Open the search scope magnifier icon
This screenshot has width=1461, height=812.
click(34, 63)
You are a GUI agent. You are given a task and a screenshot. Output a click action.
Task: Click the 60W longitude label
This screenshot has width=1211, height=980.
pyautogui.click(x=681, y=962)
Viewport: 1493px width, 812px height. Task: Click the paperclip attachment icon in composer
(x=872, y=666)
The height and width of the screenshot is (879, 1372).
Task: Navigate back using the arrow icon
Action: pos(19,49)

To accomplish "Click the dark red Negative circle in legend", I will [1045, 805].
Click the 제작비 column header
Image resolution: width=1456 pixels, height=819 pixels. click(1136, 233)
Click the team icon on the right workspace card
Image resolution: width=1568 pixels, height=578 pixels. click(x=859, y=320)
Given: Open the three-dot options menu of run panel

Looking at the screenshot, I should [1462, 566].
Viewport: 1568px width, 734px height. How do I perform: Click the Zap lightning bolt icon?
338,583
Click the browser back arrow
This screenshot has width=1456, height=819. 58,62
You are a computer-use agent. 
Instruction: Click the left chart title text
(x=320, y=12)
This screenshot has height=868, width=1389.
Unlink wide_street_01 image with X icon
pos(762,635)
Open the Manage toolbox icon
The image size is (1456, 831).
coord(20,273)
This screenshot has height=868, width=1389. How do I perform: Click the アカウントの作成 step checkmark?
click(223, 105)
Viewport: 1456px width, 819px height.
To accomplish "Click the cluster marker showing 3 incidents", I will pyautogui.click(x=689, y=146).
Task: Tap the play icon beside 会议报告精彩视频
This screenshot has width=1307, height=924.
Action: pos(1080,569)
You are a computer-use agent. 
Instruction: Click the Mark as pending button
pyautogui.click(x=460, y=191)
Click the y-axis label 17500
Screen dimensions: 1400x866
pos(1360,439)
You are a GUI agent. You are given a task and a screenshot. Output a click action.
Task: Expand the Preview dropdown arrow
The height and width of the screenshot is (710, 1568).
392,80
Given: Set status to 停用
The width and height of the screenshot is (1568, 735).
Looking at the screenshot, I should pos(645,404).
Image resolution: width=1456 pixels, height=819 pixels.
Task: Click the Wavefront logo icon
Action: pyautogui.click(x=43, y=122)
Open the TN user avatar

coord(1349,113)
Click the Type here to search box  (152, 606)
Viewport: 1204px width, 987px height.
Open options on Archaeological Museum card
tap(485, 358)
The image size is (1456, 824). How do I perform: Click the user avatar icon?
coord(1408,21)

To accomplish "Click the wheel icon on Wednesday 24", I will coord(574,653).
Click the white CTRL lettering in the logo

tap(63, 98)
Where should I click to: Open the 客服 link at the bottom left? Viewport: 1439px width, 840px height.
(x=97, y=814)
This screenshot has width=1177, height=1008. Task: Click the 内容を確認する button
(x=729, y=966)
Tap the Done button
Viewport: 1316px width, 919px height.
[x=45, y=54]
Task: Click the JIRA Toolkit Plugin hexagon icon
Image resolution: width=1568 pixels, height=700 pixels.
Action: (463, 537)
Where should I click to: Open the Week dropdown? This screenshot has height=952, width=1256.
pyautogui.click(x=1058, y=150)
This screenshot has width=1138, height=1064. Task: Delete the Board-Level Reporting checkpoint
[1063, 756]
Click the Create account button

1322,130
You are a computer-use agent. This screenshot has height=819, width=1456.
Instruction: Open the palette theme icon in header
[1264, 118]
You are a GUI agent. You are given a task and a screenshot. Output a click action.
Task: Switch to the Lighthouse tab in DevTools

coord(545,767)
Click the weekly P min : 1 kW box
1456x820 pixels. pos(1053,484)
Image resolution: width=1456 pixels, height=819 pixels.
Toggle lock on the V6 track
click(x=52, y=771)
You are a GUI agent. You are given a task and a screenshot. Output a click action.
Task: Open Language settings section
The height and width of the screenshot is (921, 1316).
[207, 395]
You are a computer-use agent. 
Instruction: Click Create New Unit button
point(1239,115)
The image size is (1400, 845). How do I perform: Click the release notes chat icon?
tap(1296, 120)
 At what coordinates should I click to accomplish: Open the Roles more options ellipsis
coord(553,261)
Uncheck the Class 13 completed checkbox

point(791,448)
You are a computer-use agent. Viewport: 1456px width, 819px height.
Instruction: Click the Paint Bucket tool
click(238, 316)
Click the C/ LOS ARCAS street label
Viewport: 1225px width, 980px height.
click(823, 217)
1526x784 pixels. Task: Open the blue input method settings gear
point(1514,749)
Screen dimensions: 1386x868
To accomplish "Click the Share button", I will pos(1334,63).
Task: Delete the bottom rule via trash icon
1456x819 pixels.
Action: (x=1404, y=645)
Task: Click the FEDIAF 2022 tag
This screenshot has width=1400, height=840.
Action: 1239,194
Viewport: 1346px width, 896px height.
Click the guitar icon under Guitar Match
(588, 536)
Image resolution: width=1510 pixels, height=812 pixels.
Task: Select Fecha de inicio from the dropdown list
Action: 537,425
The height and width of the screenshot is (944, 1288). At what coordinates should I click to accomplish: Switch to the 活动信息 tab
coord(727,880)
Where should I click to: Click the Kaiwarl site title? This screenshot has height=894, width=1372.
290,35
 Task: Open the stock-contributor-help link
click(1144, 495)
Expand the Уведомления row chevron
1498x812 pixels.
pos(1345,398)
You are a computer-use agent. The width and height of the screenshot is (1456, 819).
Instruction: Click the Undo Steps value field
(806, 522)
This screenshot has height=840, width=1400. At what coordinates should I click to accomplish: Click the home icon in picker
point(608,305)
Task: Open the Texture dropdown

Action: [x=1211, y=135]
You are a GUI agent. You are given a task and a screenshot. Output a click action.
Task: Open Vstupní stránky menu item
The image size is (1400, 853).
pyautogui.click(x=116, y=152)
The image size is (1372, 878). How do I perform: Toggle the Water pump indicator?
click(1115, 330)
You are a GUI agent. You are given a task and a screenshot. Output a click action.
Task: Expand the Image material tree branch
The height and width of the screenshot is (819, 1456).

#### [Work request]
In the material above, find the line containing "Instruction: Click the Mark as pending button" and the line containing "Given: Set status to 停用", then write out exactly those two lines and every line between them, and nothing more.

#### [Written answer]
Instruction: Click the Mark as pending button
pyautogui.click(x=460, y=191)
Click the y-axis label 17500
Screen dimensions: 1400x866
pos(1360,439)
You are a GUI agent. You are given a task and a screenshot. Output a click action.
Task: Expand the Preview dropdown arrow
The height and width of the screenshot is (710, 1568).
392,80
Given: Set status to 停用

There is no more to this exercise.